→ WORK REQUIRED:
Retype only the lines at the head of the records, first through the one with "Click top blue input pin of < node", exactly as written.

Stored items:
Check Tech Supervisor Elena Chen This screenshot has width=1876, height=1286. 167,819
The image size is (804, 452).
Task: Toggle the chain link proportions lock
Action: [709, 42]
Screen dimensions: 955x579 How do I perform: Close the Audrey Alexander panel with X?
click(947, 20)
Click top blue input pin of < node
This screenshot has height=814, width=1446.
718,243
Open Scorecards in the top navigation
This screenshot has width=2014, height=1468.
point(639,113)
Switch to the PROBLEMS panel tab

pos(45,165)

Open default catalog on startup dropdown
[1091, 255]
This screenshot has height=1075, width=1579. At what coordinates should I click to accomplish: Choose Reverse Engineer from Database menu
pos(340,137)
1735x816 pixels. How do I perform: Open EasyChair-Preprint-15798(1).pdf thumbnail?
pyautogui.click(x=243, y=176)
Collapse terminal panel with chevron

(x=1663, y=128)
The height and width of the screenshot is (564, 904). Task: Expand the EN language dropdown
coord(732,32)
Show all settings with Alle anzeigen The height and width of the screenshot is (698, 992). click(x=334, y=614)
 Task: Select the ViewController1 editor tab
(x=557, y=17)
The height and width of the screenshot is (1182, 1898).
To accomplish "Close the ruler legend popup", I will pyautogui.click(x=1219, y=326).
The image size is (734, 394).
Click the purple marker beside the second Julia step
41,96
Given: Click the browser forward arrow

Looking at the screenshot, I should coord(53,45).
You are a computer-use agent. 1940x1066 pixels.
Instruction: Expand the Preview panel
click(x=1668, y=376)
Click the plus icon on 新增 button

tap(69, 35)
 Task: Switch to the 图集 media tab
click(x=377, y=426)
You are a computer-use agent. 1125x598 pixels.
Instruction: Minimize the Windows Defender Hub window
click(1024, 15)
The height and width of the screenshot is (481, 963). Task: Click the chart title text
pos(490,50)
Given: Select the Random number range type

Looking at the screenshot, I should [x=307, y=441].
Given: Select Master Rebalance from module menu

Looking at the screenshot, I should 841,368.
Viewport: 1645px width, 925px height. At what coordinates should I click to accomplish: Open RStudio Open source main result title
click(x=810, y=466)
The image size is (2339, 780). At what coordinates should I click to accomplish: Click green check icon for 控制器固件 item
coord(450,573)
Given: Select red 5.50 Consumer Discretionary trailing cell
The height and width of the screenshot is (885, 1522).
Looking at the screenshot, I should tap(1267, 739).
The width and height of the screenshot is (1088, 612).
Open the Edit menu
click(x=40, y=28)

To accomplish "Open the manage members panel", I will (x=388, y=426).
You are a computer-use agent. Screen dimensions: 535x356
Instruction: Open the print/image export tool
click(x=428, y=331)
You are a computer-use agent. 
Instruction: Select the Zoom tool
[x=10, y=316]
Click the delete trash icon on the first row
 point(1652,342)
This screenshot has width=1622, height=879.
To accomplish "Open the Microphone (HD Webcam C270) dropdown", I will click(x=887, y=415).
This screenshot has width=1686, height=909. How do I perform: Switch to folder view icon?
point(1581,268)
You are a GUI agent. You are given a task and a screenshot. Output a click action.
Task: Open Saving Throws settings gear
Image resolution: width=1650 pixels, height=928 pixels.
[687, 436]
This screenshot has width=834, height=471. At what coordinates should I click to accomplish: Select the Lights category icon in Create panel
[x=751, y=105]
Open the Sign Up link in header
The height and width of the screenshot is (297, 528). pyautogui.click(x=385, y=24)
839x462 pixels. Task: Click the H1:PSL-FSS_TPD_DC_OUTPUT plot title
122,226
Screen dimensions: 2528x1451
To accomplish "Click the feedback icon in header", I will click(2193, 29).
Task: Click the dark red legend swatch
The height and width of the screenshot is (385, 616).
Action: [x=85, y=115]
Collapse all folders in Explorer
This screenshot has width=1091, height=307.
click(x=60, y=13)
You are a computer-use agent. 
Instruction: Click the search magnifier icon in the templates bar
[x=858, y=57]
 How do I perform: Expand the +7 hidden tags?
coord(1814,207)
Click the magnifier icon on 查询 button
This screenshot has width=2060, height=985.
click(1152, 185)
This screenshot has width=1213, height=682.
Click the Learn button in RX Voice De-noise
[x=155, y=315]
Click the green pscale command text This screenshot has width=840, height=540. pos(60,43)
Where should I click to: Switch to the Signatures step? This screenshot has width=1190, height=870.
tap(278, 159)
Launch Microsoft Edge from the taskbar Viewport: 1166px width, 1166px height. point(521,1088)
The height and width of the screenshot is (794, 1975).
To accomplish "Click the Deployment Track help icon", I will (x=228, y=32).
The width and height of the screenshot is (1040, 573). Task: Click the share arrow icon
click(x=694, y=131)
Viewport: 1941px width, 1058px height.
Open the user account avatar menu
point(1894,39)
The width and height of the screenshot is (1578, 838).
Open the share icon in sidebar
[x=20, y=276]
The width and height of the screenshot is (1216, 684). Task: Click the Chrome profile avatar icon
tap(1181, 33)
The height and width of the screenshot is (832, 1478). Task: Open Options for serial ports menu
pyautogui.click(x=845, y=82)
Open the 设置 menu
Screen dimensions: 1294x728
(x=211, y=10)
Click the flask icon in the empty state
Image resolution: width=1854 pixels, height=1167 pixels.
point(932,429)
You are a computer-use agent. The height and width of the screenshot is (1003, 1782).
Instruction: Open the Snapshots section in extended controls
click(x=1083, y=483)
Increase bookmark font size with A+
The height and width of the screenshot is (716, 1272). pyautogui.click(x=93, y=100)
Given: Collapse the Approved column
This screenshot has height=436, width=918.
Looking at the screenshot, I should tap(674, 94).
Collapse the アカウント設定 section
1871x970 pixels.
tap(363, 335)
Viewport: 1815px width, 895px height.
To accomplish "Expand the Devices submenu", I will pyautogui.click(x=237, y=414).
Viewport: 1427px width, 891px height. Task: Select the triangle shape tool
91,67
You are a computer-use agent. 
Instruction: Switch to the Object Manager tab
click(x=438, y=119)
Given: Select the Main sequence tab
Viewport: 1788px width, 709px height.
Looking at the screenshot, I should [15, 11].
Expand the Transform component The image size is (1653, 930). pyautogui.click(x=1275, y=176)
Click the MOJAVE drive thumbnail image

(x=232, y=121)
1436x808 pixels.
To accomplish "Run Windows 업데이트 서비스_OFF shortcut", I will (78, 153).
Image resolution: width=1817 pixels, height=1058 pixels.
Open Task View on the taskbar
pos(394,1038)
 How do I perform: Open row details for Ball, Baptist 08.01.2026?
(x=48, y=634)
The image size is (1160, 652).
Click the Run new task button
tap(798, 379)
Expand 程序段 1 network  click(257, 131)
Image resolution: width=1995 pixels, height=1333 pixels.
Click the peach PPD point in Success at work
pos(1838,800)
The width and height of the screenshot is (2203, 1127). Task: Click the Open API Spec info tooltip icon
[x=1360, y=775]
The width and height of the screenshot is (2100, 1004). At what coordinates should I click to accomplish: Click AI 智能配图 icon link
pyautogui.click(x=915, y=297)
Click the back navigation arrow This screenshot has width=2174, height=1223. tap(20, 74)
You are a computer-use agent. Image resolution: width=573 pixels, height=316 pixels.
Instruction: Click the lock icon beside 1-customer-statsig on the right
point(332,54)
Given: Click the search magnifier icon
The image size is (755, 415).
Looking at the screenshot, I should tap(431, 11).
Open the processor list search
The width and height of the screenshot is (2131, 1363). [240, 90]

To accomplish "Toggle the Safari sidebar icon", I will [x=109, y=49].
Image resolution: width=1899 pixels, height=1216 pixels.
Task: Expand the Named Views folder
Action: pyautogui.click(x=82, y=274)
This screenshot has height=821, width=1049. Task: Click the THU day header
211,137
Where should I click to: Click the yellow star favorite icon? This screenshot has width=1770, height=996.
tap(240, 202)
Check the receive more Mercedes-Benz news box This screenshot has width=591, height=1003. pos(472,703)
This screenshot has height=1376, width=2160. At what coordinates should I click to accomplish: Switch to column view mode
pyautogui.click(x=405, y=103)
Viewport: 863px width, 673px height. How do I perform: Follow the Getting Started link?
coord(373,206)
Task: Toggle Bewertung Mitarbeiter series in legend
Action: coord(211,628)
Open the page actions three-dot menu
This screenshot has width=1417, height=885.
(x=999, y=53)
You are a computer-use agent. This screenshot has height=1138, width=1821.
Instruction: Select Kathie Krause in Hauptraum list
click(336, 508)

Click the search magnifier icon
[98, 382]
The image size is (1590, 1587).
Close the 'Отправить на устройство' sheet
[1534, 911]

→ ANSWER SECTION:
Check Tech Supervisor Elena Chen This screenshot has width=1876, height=1286. 167,819
The image size is (804, 452).
Task: Toggle the chain link proportions lock
Action: [709, 42]
Screen dimensions: 955x579 How do I perform: Close the Audrey Alexander panel with X?
click(947, 20)
Click top blue input pin of < node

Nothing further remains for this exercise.